Gegen Mülltrennung und andere kriegswichtige Aufgaben

Von Caspar Schmidt

Gegen Mülltrennung und andere kriegswichtige Aufgaben

Um Menschen dazu zu bringen, Gegenständen ohne persönlichen Gebrauchswert – und ohne Gegenleistung – eine hohe Aufmerksamkeit abzuringen, bedarf es einer spezifischen Dressur. Ein ausschweifender Beitrag am Thema vorbei.

Eine Menschensortieranleitung wie das Buch „Deutschland schafft sich ab“ führte hierzulande lange die Bestsellerlisten an.
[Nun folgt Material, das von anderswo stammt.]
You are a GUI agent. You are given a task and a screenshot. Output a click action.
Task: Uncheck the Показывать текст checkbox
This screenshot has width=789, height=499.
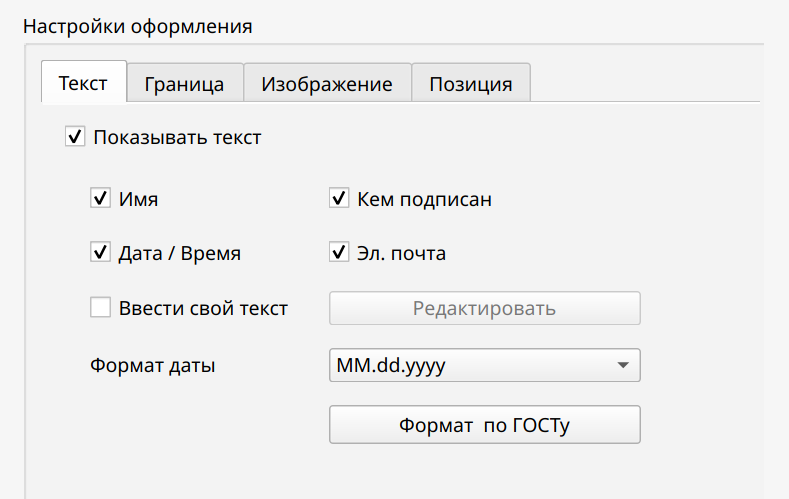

Türkische Milieus sind schlecht für das Wohl der Nation, will Thilo Sarrazin herausgefunden haben. Um mit Karl Kraus zu sprechen: „Das ist so falsch, dass nicht einmal das Gegenteil richtig ist“. Denn der Versuch der medialen Sarrazin-Opposition, Migration als eine Art nationale Bereicherung zu verkaufen, bedeutet immer noch, Menschen danach zu beurteilen, ob sie der Nation dienlich sind und nicht etwa dem Menschen selbst. Einmal in diesem Diskursrahmen gefangen, ist ein mieser Auftritt vorprogrammiert.

Das Wohl der Nation als Paradigma

Während die sinkende Geburtenrate bitterlich beklagt wird, ist es den Behörden andererseits ordentlich viel Mühe wert, Flüchtlinge von der Gesellschaft fernzuhalten, in Lagern zu kasernieren und ins Ausland abzuschieben. Aber nicht die Verwaltung und bürgerliche Gesetze sind Ursachen der Ausgrenzung. Die Einteilung von Menschen in wertvolle und überflüssige beginnt zuerst in den Köpfen. Alle drei Sekunden stirbt weltweit ein Mensch an „Hunger“ bzw. den Folgen von Unterernährung, was in Deutschland relativ wenige Menschen aufbringt zu demonstrieren. In Stuttgart aber ketteten sich Demonstrierende zur Rettung von ein paar alten Bäumen an selbige als ginge es um Menschenleben – man möchte fast meinen, um das eigene. Ein alter Bahnhof scheint die Gemüter weit mehr in Wallung zu bringen als menschliches Leid.

Was die genannten Prioritäten ideologisch verleimt, ist die Sorge um die Ordnung in der Saftheimat und die allgemeine Angst vor Veränderung. Veränderung wird als das Unkraut der modernen Welt betrachtet, das solange zu jäten ist, bis das Rad wieder schön stillsteht. Tausende demonstrieren lieber für den Erhalt ihres bescheidenen Arbeitsplatzes, obwohl sie sich jeden Morgen zur Arbeit zwingen müssen und vom Schichtbeginn an die Minuten zählen, anstatt ihr Recht auf Lust, Luxus und Müßiggang einzufordern. Der Wunsch nach sozialer Regression wird nur vom Wunsch nach Ordnung übertroffen. Die Menschen, die Orte, die Zeit, die Einkommen, der Verkehr, die Moral, alles soll wohl sortiert sein – und schließlich auch der Müll.